On 3/7/25 20:24, Jason Thorpe wrote:

On Mar 7, 2025, at 1:58 PM, Thomas Klausner <wiz%NetBSD.org@localhost> wrote:

Perhaps we should reduce our portability claim to only mention the
operating systems where we have such people (I think NetBSD, macOS,
Illumos, some other Solaris?).

This one sparked me to chime in from the peanut gallery.

I’ll speak as someone who:

1- Runs pkgsrc primarily on NetBSD.
2- Runs pkgsrc secondarily on macOS.
3- Maintains a pkgsrc package of a program of my own making (sysutils/nabud) that’s autoconf’ified and that I personally use on NetBSD and macOS (and install on those systems via pkgsrc), and nominally test on Linux (Ubuntu), FreeBSD, OpenBSD, and Cygwin (using virtual machines) (I tried DragonFly but it was too weird).

I care about my program working on those other platforms, but “pkgsrc package for those platforms works properly” is a tertiary concern, at best, mainly because those other platforms already have their own “native” things and if someone cares enough, they can package my program up for it.  (A friend of mine did this for Arch Linux, actually.)

### Data shown
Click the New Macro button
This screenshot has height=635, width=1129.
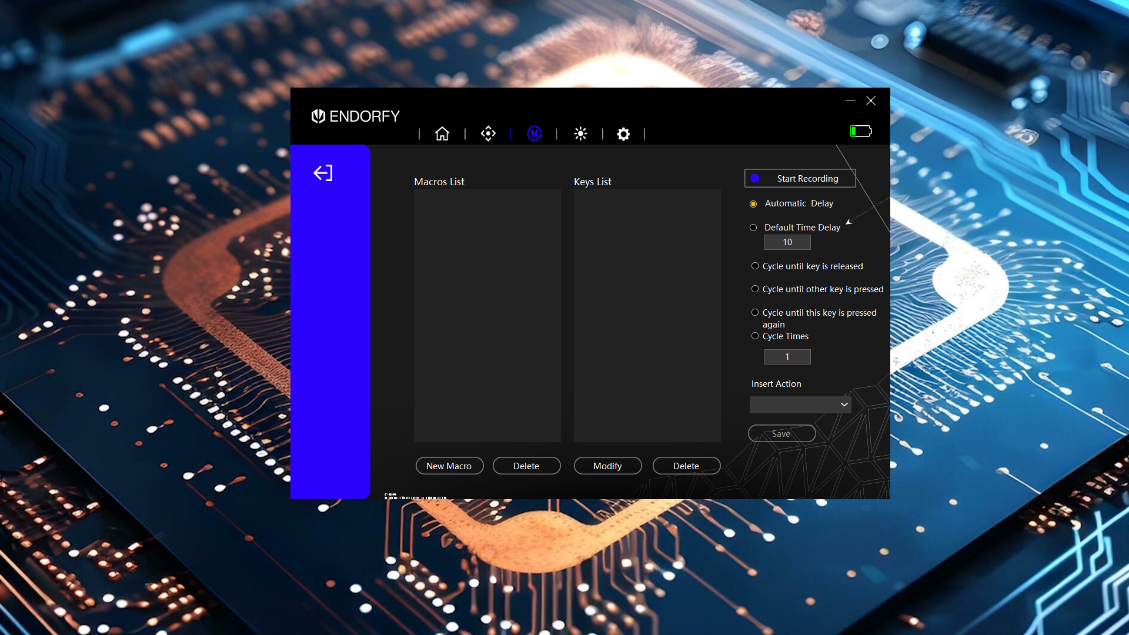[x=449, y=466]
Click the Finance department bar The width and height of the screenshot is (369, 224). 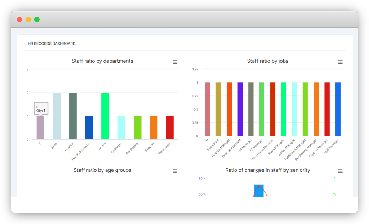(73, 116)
--
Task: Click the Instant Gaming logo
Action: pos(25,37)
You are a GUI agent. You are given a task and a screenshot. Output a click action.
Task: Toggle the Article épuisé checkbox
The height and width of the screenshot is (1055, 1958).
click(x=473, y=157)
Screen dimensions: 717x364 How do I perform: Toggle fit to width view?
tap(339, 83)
...
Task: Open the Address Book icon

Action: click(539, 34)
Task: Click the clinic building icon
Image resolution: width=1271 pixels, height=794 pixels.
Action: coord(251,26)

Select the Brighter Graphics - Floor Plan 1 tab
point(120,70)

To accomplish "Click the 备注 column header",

### Tasks to perform
(1) From the pkgsrc email, quote the text starting with "I care about" and going on through "Arch Linux, actually.)".
(2) In the pkgsrc email, what is the name of the package the writer maintains for a program of their own making?

### Results for each task
(1)
I care about my program working on those other platforms, but “pkgsrc package for those platforms works properly” is a tertiary concern, at best, mainly because those other platforms already have their own “native” things and if someone cares enough, they can package my program up for it.  (A friend of mine did this for Arch Linux, actually.)

(2) sysutils/nabud